Ben şunu iddia ediyorum ki hareketimiz tamamen Anayasal bir harekettir. Anayasanın başlangıç ilkesinde belirtilen Ulusun zulme karşı direnme hakkını kullandık. Bu sebeple Anayasal bir davranışta bulunduk. Yaptıklarımızın haklı olduğuna inanıyorum. Halen de bu inancı taşıyorum. Türkiye’nin bağımsızlığından başka bir şey istemedim. Ve bu sebeple Amerikan emperyalizmine ve işbirlikçilerine karşı mücadele verdik. Bundan dolayı ölümden korkmuyoruz. Onu ancak işbirlikçiler düşünsün ve ancak onlar kendi canının telaşına düşsün ve ben 24 yaşımdayken kendimi Türkiye’nin bağımsızlığına armağan etmekten onur duyuyorum. Bağımsızlık düşüncesini mezara kadar götüreceğiz.
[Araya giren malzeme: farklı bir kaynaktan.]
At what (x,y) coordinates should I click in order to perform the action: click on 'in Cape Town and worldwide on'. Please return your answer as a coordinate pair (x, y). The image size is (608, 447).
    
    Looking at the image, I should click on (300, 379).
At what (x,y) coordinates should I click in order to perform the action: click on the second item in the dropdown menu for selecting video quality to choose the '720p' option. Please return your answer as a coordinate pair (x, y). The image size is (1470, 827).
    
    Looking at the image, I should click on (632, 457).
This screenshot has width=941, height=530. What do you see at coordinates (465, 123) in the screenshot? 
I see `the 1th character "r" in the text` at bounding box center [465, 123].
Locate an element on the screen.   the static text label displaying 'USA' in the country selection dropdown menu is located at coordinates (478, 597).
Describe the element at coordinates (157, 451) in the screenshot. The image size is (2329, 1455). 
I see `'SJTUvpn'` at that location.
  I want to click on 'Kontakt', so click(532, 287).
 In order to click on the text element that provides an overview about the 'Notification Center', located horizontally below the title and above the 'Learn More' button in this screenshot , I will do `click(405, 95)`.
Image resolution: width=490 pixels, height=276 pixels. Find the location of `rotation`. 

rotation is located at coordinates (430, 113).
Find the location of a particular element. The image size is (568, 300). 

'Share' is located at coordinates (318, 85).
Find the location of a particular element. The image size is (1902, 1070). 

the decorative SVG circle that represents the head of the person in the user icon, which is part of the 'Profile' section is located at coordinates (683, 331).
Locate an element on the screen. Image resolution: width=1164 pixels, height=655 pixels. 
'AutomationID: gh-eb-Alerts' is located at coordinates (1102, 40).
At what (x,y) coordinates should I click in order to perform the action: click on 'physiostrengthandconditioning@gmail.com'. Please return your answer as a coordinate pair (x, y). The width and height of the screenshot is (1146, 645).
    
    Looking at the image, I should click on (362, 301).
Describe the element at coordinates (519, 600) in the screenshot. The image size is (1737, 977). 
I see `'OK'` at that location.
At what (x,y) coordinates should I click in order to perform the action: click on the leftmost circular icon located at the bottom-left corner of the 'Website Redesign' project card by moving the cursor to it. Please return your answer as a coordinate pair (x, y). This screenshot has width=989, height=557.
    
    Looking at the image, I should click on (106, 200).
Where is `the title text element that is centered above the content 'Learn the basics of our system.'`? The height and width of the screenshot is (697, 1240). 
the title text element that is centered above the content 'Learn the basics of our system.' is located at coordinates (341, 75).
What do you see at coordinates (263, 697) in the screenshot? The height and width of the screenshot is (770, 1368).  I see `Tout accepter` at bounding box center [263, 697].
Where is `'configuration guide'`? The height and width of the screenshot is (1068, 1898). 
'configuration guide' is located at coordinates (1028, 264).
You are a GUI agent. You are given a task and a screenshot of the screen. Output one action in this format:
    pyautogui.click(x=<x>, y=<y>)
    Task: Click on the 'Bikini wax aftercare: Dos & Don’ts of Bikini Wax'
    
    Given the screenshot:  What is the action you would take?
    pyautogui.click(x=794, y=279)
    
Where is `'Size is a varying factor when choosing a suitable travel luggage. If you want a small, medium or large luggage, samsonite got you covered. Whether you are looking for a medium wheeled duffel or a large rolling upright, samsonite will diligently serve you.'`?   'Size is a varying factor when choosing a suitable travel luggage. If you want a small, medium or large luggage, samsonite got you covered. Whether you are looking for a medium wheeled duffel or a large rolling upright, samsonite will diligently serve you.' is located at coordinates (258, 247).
Deniz Gezmiş, Hüseyin’in ve Yusuf’un da ölümüne savunduğu bu sözlerle karşılıyordu suçlamaları…

Söylediklerinin hepi, topu buydu.

Düşünceleri de...

Suçları da bunlardı.

Ama ne düşünüyor olurlarsa olsunlar, ne anlatmaya çalışırlarsa çalışsınlar, nafileydi. Tanrılar kurban istiyordu.

9 yaşındaydım. Annemin hıçkırıklarıyla, dövünmeleriyle uyanmıştım. Korkuyla…Radyo kulağında, yedi buçuk haberlerini dinliyordu ağlayıp dövünürken... Neden sonra sakinleşen annem söylediğinde niçin ağladığını, bilmiyordum henüz, o an beynime kazınan bu isimleri ömrümün sonuna kadar unutamayacağımı…

Ben büyüdüm, yarım asrı devirdim, onlar 24’lerinde kaldılar. “Aşk olsun size çocuklar…”

 

Kenan IŞIK

 

 

 
Toplam blog
: 432
: 2964
Kayıt tarihi
: 16.05.07
 
 

Mülkiye mezunuyum. Emekli müfettişim. Ankara'da yaşıyorum. S'oligarşi isimli kitabı yazdım. Kitap..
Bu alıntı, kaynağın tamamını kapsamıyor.